What gift do you get a dad with six kids?
A vasectomy.
What do you call a politician with half a brain?
Gifted.
A man in an interrogation room says, “I’m not saying a word without my lawyer present.”
The cop says, “You are the lawyer.”
The lawyer asked, “Exactly, so where’s my present?”
A father in Iraq gifted his daughter a handbag.
She said, “Thanks for the baghdad.”
Why was the letter E the only letter to get Christmas gifts?
Because all the other letters were ‘not E’.
When the boy dressed up for Halloween as a gifted child, what did he say?
He sadly replied, “I was supposed to be a lot of things…”
How did the knight feel after he received an unexpected gift?
Sir-prized.
A woman took a nap on New Year’s Eve.
When she woke up, she told her husband, “I just dreamed that you gave me a diamond ring for a New Year’s present. What do you think it all means?”
He replied, “Aha, you’ll know tonight!” At midnight, her husband handed her a small gift-wrapped present. Excited, she opened it quickly, but was even more surprised: In it was a book titled The Meaning of Dreams.
Why is Amazon a lot like Santa Claus?
It brings gifts to our homes, gets busy around Christmas, and is very eager for our cookies.
What are the perfect housewarming gifts?
Space heaters.
How do politicians wrap presents?
With lots of red tape.
Why shouldn’t you give a plastic water bottle to a Portuguese as a congratulatory gift?
It contains no parabéns.
Jesus writes a letter to the three wise men years later, and thanks them for the gifts they gave him.
“Hello Wise Men, Thanks for the Frankincense, first wise man, I will make great use of it, perhaps not now, but far later in life. As for you, second wise man, I am very pleased with the Myrrh, it smells lovely and I have been scenting my house with it. However, third wise man, I am travel weary and cannot remember the gift that you sent. I may correspond in the future with you further.”
Days later in the wise men’s house, another letter arrives.
Did you hear about this person’s talent where he can see inside wrapped presents?
It’s a gift.
“Dad, why do you always wrap my birthday gifts in this weird fabric?”
Dad: I just wanted to…. make my presents felt.
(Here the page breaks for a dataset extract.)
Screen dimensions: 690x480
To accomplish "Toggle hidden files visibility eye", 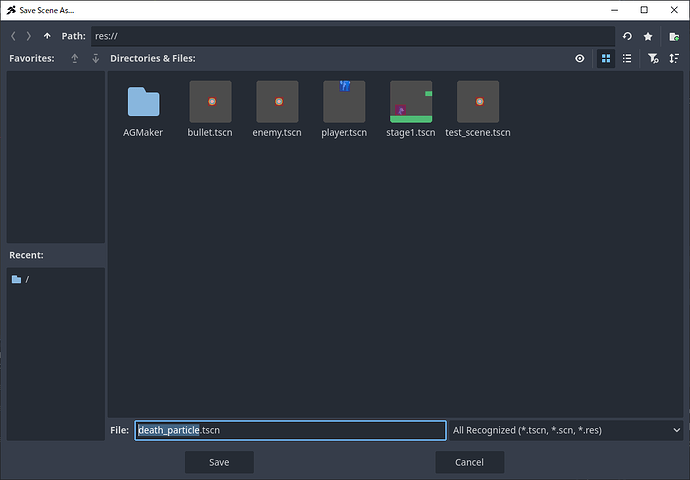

What do you call a naturally gifted opera singer?
Operadigy.
What present can you give to the woman who has everything?
Antibiotics.
An old woman had three sons. Two were rich and the other was poor. This woman’s 90th birthday was coming up and this depressed the poorer son as he knew he could never match his brother’s gifts in terms of expense or splendor.
However, he didn’t give up and thought of a gift she would really love. He knew his mum was highly religious but as she was getting older her eyesight was failing her meaning she couldn’t read her Bible anymore.
He spent a while thinking about this and came up with a solution. He bought a parrot and spent every waking moment training this bird to quote Bible verses on command. This took intense training and meant many missed social occasions and late nights. After a monumental effort, he managed to train the parrot so that it could quote all of his mum’s favorite verses.
After her 90th birthday, the woman invited her sons round so she could thank them personally for her gifts.
She turned to the first son and thanked him for the car complete with chauffeur as this allowed her to get to church as she could no longer drive.
She then thanked the second son for her new house which had stair lifts and all kinds of modifications to help make her life easier.
Then she turned to the third son and said, “Son, I have to say you know me best. That chicken was delicious!”
What’s the best parting gift?
A comb.
Why can’t Luke Skywalker ever give his dad a surprise gift?
Because Vader can always sense his presents.
Why does Mike Tyson only use gift bags?
Because he stopped boxing years ago.
It was the end of the school year, and a teacher was receiving gifts from her pupils.
The florist’s son handed her a wrapped gift. She gently shook it, held it overhead, and said, “I bet I know what it is. Flowers.” “That’s right!”, the boy said, “But, how did you know?” “Oh, just a wild guess,” she replied.
The daughter of a baker presented her a gift next. Lifting it a few times, she said “I think it’s a box of cake”. “That’s right, but how did you know?” asked the girl. “Oh, just a wild guess,” said the teacher.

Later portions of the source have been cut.